Pixel coordinate grounding data:
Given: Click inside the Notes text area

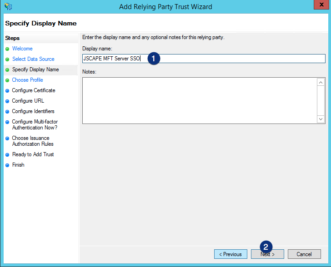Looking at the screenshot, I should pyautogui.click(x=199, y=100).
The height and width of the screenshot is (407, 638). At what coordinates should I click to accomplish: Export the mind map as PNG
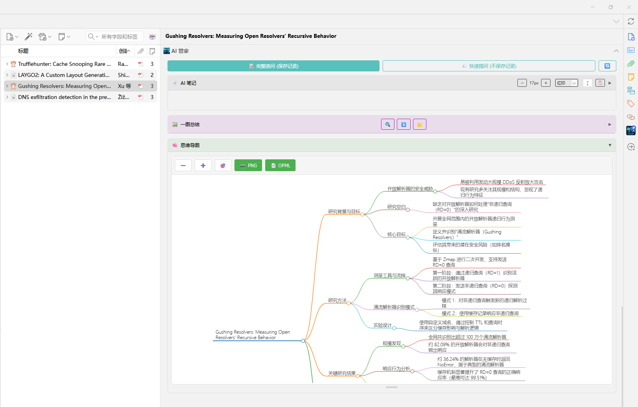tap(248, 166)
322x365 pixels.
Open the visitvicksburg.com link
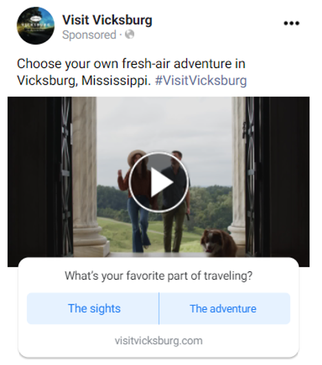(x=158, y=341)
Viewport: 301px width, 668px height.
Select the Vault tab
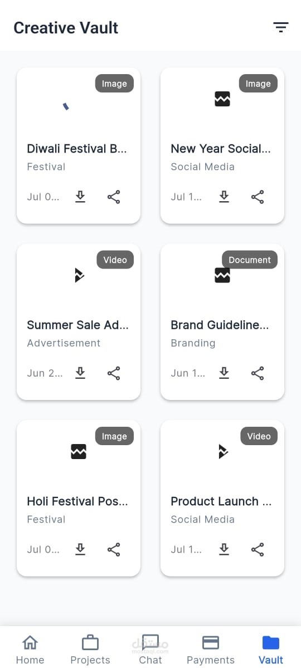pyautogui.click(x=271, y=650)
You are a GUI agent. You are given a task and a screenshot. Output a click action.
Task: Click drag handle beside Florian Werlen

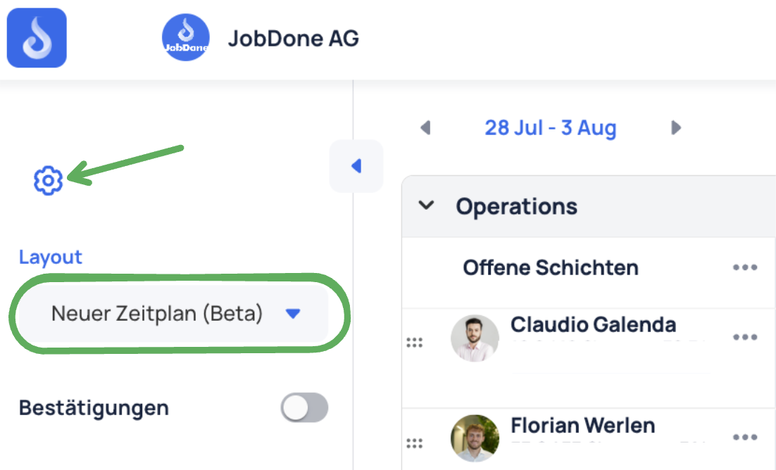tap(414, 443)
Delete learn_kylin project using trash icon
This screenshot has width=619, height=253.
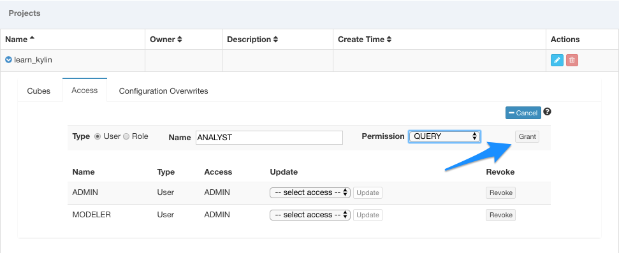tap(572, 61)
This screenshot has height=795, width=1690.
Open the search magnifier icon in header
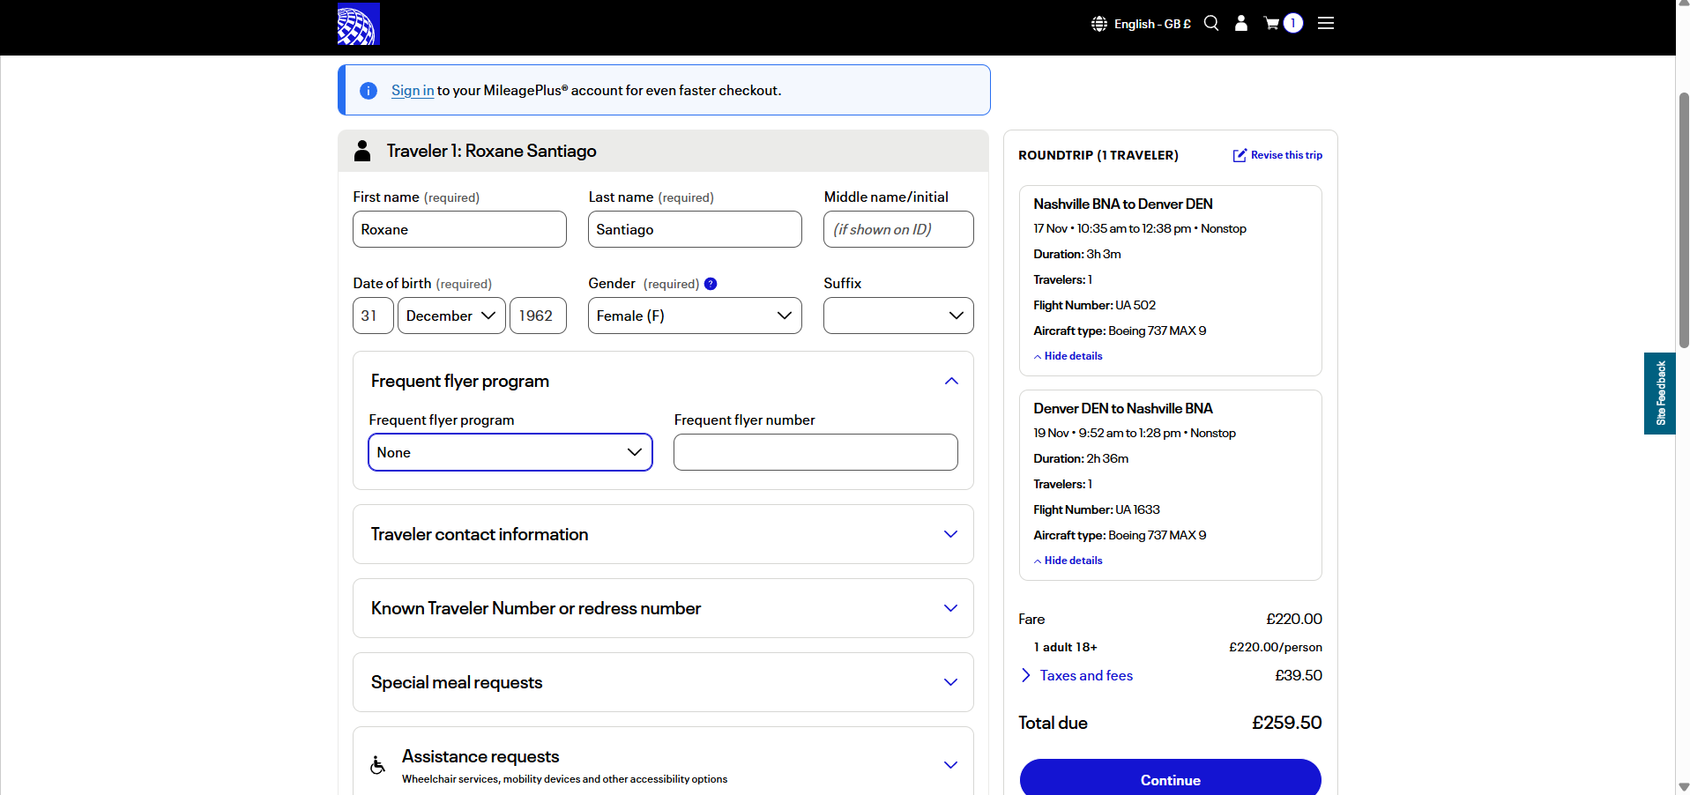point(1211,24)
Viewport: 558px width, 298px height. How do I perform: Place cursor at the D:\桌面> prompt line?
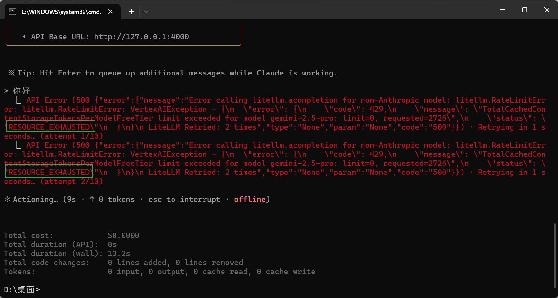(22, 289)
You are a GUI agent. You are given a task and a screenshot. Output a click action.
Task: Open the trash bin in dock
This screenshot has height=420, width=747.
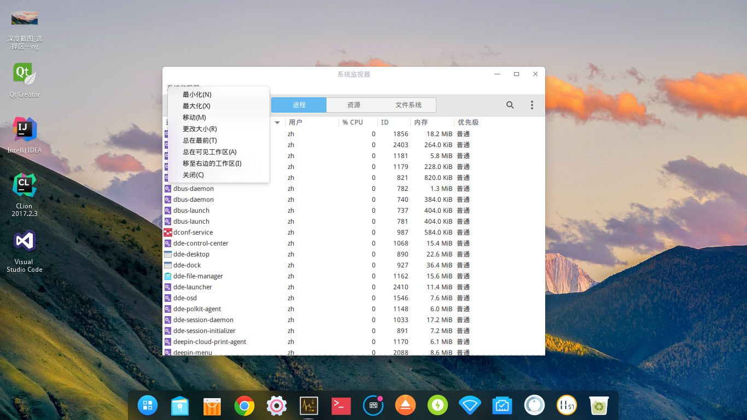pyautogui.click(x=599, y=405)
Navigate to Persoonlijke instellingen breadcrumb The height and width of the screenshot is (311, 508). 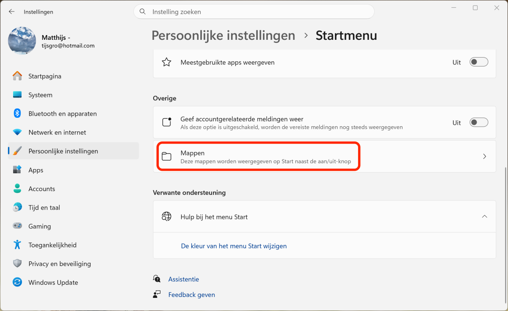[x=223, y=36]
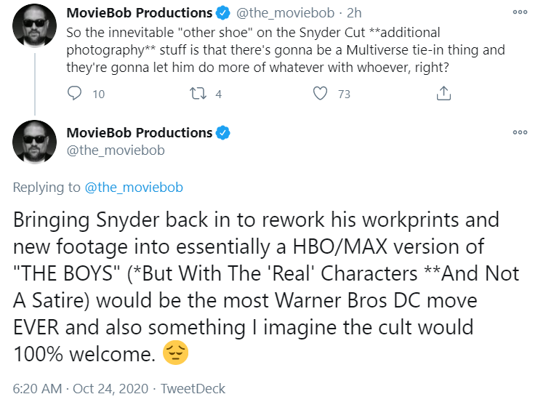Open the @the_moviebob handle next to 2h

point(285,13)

§ **Brief**:
Find every line above that contains the word "trash", and return each one.

§ **Response**:
Delete learn_kylin project using trash icon
Task: Open the trash bin in dock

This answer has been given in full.